*TEXT EXTRACT:*

• • • •

The Pennsylvania Turnpike (Penna Turnpike or PA Turnpike) is a toll highway that is operated by the Pennsylvania Turnpike Commission (PTC) in the Commonwealth of Pennsylvania in the United States. A controlled-access highway, it runs for across the state, connecting the Pittsburgh, Harrisburg and Philadelphia areas. It also passes through four tunnels as it crosses the Appalachian Mountains in central Pennsylvania.
Part of the Interstate Highway System, it is designated as part of Interstate 76 (I-76) between the Ohio state line and Valley Forge, I-70 (concurrent with I-76) between New Stanton and Breezewood, Interstate 276 (I-276) between Valley Forge and Bristol Township, and I-95 from Bristol Township to the New Jersey state line.
The turnpike's western terminus is located at the Ohio state line in Lawrence County, where the road continues west as the Ohio Turnpike. The eastern terminus is situated at the New Jersey state line at the Delaware River–Turnpike Toll Bridge, which crosses the Delaware River in Bucks County. The road then continues east as the Pearl Harbor Memorial Extension of the New Jersey Turnpike.

• • • •

*DATASET:*

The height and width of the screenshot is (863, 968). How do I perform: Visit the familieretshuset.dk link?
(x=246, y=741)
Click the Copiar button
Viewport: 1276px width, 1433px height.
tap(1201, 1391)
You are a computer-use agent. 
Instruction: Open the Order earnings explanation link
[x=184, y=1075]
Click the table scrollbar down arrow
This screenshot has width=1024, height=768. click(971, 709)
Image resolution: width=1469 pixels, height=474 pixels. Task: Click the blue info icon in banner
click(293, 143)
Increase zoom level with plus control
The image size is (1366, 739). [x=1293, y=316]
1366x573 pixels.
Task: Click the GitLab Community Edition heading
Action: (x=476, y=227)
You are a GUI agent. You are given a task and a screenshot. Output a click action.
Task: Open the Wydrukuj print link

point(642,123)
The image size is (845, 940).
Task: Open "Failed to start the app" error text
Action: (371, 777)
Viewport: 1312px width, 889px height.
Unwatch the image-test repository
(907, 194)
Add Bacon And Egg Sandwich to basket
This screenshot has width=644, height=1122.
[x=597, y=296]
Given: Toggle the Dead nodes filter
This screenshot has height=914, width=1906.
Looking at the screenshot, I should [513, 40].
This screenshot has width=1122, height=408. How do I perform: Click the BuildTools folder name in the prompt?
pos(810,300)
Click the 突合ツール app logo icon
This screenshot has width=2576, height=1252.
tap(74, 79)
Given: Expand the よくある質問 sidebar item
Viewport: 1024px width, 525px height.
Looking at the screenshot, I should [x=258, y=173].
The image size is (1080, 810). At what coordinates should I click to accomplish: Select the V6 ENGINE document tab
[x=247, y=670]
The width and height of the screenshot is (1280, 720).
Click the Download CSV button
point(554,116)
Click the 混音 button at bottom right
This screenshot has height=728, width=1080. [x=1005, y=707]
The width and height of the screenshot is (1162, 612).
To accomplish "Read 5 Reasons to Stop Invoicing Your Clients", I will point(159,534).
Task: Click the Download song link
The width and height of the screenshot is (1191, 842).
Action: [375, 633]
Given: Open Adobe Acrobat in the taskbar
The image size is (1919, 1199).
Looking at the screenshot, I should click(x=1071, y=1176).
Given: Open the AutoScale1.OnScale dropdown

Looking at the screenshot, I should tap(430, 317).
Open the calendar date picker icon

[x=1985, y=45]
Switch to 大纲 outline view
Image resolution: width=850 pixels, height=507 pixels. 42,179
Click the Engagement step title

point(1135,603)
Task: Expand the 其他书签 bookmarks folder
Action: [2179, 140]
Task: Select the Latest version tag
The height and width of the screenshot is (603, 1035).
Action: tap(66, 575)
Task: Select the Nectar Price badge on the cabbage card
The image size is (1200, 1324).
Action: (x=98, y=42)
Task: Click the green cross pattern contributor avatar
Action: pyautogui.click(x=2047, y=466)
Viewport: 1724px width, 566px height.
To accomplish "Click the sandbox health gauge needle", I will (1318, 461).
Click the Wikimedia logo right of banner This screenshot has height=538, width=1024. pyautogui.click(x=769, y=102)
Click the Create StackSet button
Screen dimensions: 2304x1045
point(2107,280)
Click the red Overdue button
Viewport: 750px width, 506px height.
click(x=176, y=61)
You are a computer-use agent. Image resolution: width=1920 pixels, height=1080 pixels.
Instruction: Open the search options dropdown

• • • •

*REQUIRED WORK:*
A: From the Pennsylvania Turnpike text, write out the passage from "The turnpike's western" up to and including "New Jersey Turnpike.".
B: According to the Pennsylvania Turnpike text, why does the highway pass through four tunnels in central Pennsylvania? Answer in one to three sentences.
C: In the Pennsylvania Turnpike text, what road does the turnpike continue as west of the Ohio state line?

*SOLUTIONS IN ORDER:*
A:
The turnpike's western terminus is located at the Ohio state line in Lawrence County, where the road continues west as the Ohio Turnpike. The eastern terminus is situated at the New Jersey state line at the Delaware River–Turnpike Toll Bridge, which crosses the Delaware River in Bucks County. The road then continues east as the Pearl Harbor Memorial Extension of the New Jersey Turnpike.

B: The highway passes through four tunnels in central Pennsylvania because that is where it crosses the Appalachian Mountains.

C: The Ohio Turnpike.